→ MATERIAL PROVIDED
┄┄┄┄┄┄

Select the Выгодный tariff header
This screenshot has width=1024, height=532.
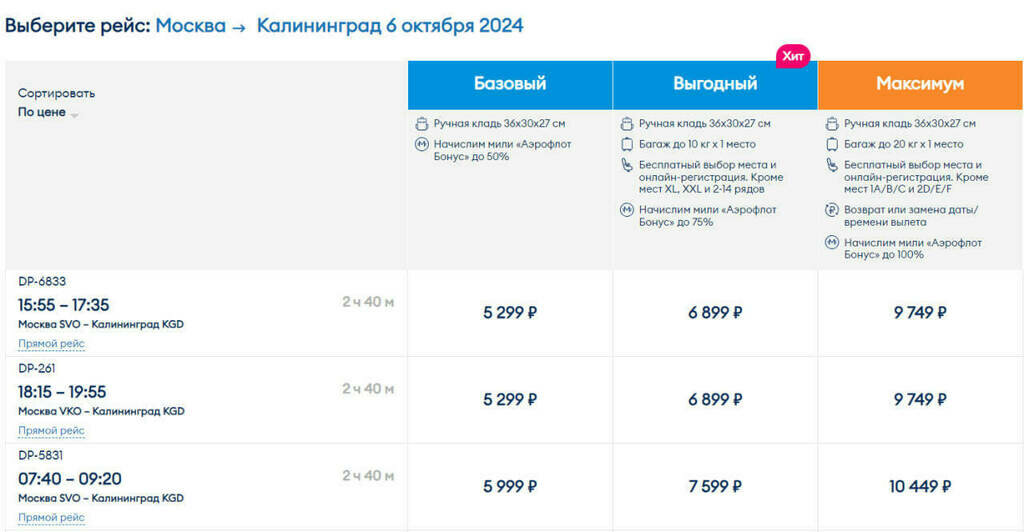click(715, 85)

┄┄┄┄┄┄

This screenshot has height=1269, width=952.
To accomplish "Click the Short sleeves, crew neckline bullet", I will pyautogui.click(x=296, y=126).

┄┄┄┄┄┄

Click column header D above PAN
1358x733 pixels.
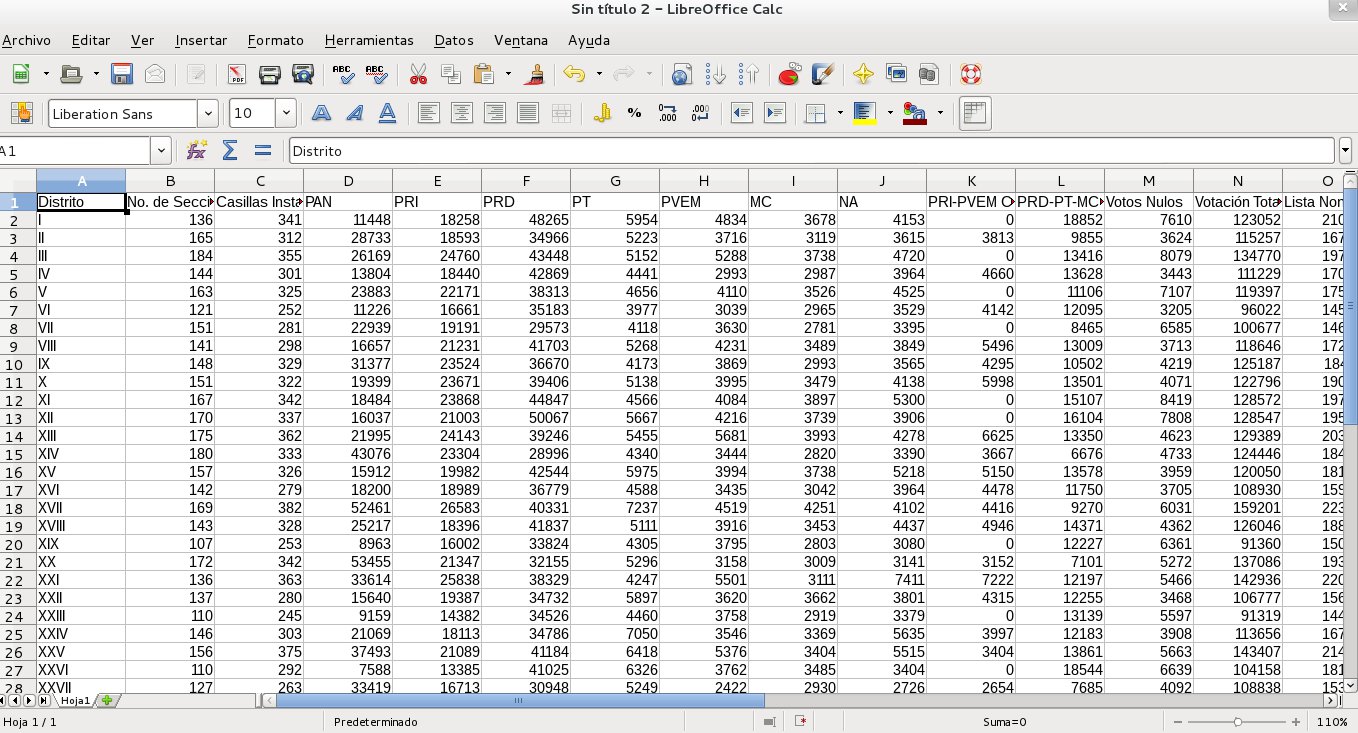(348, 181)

┄┄┄┄┄┄

Please copy out each line of the material that holds the string "header".

→ RESULT OF THIS EXERCISE
Select the Выгодный tariff header
Click column header D above PAN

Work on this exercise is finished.